Early-onset and late-onset infant Gram-negative bacteraemia
Among the 145 bacteraemia studies, 41 investigated both early-onset diesase (EOD) and late-onset disease (LOD), 15 early-onset only and 15 late-onset only. In these 71 studies, the EOD/LOD boundary was set at 48 hours postbirth in 7 studies, at 72 hours in 47 studies and at 6/7 days of life in 17 studies. The upper age defining ‘neonate’ or ‘newborn’ was ≤28 days in 26 studies, ≤30 days in one study and unspecified in 18 studies, while ‘infant’ was defined as <6 months old in 1 study, <90 days in 3 studies and was unspecified in 5 studies. EOD incidence was estimated by 19 studies (figure 4),7 12–18 23 25–34 LOD incidence by 10 studies (figure 5).12–15 17 18 23 30 35 36 EOD (p=0.0015) and LOD (p=0.0005) incidence was much lower in HIC than in LMIC. Incidence of Gram-negative EOD in HIC was 0.18 (95%CI 0.11 to 0.28) per 1000 live births compared with 1.18 (95%CI 0.40 to 3.49) in LMIC, while LOD incidence was 0.24 (95% CI 0.09 to 0.66) per 1000 live births in HIC compared with 2.28 (95% CI 1.06 to 4.88) in LMIC.

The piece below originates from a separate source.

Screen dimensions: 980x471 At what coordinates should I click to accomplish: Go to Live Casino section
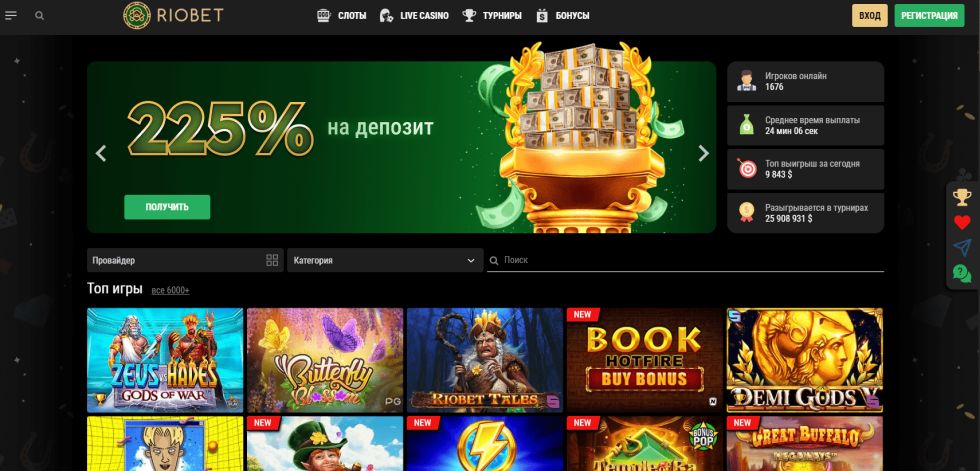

Aetiology of Gram-negative infant early-onset and late-onset bacteraemia
In HIC, E. coli was the leading cause of Gram-negative EOD and LOD, representing 19.2% of EOD (n=1454 isolates; 95% CI 15.6% to 23.4%) and 7.34% of LOD (n=1418; 95% CI 5.28% to 10.1%) (table 2). Klebsiella spp, Enterobacter spp and Pseudomonas spp represented 5.28% (95% CI 3.42% to 8.06%), 1.36% (95% CI 0.64% to 2.88%) and 1.21% (95% CI 0.75% to 1.92%) of Gram-negative late-onset bacteraemia. All other identified Gram-negative pathogens represented <1% of early-onset and late-onset GNB (table 2). In LMIC, Klebsiella spp were the leading cause of early-onset and late-onset GNB, representing 16.4% of EOD (n=794 isolates; 95% CI 11.5% to 22.7%) and 15.0% of LOD (n=974, 95% CI 10.1% to 21.8%). E. coli was the second most common cause of EOD (7.50%, 95% CI 4.98% to 11.1%) and LOD (6.53%, 95% CI 4.50% to 9.39%), Pseudomonas spp the third most common cause of EOD (3.93%, 95% CI 2.04% to 7.44%) and LOD (2.81%, 95% CI 1.99% to 3.95%) (table 2). Incidence and aetiology of GNB in very low birthweight (VLBW) infants and by gestational age, and incidence and aetiology of Gram-negative infection detected in CSF are summarised in online supplemental results.
This review has shown that incidence of infant GNB was fivefold higher in LMIC compared with HIC (LOD incidence almost ninefold higher) and that the proportion of all infant bacteraemia attributable to Gram-negative disease in LMIC was almost double the proportion in HIC (53% vs 28%). E. coli and Klebsiella spp caused a substantial proportion of GNB in infants worldwide, although with marked variation between HIC and LMIC and EOD versus LOD. Klebsiella was the predominant Gram-negative species in EOD and LOD in LMIC (15%–16% of early-onset and late-onset bacteraemia) whereas E. coli predominated in EOD (19%) in HIC. The remainder of Gram-negative infections in EOD and LOD were caused by species from many other genera each contributing a small percentage, although with Pseudomonas spp and Acinetobacter spp causing 2%–3% of all bacteraemia in LMIC and 2%–4% of early-onset bacteraemia in LMIC and HIC. Incidence of GNB per 1000 VLBW (28.5) was 40 times higher than overall incidence per 1000 live births in HIC (0.73).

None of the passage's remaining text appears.